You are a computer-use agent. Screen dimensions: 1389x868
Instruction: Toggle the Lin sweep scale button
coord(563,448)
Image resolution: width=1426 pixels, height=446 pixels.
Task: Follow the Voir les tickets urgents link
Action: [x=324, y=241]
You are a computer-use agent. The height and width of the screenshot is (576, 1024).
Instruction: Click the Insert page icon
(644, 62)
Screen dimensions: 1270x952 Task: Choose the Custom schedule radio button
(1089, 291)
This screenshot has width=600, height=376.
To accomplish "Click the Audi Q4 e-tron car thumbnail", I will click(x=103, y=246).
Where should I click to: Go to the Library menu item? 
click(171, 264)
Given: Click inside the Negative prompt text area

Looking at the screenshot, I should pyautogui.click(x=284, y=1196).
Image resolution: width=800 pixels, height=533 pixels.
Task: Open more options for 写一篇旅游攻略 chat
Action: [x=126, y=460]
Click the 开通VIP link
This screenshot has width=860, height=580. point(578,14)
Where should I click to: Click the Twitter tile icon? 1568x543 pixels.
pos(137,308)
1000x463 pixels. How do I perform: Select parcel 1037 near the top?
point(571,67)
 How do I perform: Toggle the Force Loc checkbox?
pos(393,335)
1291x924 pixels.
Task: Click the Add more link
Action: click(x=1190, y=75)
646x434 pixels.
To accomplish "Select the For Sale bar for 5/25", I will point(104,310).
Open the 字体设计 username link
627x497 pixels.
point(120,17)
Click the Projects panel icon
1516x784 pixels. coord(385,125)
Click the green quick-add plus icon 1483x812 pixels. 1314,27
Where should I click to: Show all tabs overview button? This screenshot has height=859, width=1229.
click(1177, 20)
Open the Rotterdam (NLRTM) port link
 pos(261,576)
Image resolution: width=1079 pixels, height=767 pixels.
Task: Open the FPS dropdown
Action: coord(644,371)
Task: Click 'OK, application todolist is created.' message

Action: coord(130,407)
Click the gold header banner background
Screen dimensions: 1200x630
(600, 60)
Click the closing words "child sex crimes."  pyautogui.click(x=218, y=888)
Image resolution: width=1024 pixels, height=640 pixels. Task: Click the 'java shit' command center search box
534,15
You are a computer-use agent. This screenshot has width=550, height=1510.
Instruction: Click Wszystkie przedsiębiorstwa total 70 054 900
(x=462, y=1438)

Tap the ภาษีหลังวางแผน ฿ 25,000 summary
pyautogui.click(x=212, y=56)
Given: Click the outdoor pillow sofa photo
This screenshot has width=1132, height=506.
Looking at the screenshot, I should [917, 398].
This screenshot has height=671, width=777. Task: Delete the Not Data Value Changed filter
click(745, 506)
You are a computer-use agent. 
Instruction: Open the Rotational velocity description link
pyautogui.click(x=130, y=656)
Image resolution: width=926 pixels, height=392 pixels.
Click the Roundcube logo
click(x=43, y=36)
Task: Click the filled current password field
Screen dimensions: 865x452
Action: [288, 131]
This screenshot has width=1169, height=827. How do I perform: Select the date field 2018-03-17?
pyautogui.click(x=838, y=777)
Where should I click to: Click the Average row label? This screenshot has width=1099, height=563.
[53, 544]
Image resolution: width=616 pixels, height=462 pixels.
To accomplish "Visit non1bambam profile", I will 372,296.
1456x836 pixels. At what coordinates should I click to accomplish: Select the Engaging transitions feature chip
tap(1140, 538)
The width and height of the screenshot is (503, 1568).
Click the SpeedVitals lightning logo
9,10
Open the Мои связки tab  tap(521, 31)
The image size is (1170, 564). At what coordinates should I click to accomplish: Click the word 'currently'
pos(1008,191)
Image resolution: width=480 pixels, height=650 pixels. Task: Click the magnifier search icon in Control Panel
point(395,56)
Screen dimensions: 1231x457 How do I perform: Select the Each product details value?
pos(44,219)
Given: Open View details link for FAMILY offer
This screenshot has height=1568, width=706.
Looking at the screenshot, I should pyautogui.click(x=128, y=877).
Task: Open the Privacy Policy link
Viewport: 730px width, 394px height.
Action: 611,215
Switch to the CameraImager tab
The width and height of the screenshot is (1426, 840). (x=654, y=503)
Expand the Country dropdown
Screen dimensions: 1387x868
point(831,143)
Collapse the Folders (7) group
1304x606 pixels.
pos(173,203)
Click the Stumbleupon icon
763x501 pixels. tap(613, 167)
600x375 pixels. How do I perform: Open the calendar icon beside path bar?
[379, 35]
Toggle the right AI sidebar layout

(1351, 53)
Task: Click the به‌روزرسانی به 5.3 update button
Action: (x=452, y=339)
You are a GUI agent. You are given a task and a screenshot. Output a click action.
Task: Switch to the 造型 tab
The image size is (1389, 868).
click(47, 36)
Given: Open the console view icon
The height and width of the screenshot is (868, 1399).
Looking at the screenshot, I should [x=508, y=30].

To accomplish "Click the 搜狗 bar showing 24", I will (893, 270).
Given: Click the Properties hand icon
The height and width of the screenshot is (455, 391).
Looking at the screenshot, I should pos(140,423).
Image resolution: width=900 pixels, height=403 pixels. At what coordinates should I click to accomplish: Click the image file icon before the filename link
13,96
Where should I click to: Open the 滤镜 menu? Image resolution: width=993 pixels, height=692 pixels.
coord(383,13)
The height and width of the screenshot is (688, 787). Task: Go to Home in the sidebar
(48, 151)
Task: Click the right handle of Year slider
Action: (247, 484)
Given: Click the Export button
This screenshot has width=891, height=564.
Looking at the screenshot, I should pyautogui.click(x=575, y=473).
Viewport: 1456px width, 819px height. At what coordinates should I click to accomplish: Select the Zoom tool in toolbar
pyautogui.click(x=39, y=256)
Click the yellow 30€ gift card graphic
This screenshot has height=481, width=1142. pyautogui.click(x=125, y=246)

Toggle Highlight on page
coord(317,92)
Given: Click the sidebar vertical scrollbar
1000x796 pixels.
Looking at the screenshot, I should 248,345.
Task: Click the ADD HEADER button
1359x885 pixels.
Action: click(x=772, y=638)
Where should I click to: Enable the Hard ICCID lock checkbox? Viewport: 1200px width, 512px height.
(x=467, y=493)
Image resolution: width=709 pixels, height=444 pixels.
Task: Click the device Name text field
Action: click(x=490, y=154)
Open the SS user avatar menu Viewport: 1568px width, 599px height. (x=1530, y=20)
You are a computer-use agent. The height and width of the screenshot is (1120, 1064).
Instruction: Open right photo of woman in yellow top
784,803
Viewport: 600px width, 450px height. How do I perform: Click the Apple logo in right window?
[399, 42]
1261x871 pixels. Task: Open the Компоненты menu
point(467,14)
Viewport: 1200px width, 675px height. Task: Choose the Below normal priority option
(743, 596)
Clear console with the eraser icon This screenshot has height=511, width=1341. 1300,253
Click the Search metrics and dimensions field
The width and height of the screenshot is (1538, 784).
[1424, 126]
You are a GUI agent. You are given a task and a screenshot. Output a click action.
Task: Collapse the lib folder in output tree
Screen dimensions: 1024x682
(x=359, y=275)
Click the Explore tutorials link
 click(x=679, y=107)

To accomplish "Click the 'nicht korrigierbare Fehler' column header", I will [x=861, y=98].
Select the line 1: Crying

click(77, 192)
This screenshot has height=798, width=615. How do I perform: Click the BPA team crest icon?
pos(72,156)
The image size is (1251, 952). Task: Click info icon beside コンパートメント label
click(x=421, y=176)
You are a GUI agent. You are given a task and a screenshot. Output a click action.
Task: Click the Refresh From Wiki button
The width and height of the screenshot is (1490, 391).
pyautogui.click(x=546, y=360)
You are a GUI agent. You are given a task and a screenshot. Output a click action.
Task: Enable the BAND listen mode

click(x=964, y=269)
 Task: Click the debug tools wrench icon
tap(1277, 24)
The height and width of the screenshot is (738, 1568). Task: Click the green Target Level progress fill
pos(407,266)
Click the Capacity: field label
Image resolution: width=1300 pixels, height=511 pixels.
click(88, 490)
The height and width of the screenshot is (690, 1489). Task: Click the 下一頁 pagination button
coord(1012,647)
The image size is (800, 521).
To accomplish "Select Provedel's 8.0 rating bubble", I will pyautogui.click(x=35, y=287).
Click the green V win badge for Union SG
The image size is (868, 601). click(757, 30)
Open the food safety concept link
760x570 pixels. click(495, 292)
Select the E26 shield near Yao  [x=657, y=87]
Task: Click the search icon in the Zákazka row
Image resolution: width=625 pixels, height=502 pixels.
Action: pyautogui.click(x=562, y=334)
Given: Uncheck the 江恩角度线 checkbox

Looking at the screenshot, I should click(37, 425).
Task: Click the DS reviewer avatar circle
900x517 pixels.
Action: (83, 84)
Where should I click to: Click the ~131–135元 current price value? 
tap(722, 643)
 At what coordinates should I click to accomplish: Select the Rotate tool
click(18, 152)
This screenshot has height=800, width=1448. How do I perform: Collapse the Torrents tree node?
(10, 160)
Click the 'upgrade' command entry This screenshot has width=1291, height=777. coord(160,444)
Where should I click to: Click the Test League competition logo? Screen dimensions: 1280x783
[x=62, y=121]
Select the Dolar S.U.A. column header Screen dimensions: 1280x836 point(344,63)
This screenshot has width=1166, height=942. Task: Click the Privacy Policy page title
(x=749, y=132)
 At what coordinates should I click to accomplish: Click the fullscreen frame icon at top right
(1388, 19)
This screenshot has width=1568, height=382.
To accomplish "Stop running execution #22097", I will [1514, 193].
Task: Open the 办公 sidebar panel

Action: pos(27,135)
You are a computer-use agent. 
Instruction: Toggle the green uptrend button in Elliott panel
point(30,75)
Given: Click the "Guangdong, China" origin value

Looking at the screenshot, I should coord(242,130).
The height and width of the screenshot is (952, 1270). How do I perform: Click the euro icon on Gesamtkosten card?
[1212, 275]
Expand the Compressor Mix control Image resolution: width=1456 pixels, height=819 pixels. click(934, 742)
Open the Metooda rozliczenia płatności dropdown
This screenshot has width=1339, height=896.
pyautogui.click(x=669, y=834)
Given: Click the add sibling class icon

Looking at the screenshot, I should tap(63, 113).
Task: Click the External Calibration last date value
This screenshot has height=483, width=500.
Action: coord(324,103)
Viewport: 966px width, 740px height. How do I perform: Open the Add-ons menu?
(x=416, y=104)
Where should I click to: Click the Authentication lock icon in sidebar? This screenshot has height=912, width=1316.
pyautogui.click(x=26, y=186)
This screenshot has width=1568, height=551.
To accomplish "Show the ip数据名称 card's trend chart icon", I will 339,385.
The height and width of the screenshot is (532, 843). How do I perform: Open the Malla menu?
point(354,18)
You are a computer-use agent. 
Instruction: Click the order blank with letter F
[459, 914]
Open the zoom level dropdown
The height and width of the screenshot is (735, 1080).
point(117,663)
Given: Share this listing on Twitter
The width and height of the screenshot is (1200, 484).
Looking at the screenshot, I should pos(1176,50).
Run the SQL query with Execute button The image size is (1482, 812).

AIM → In the records above, from the line with "Given: Open the console view icon" through the line with "Looking at the screenshot, I should pos(140,423).", rename "Given" to "Task". Give back only those lines, with everything else unchanged.

RESULT FOR THIS EXERCISE →
Task: Open the console view icon
The height and width of the screenshot is (868, 1399).
Looking at the screenshot, I should [x=508, y=30].

To accomplish "Click the 搜狗 bar showing 24", I will (893, 270).
Task: Click the Properties hand icon
The height and width of the screenshot is (455, 391).
Looking at the screenshot, I should pos(140,423).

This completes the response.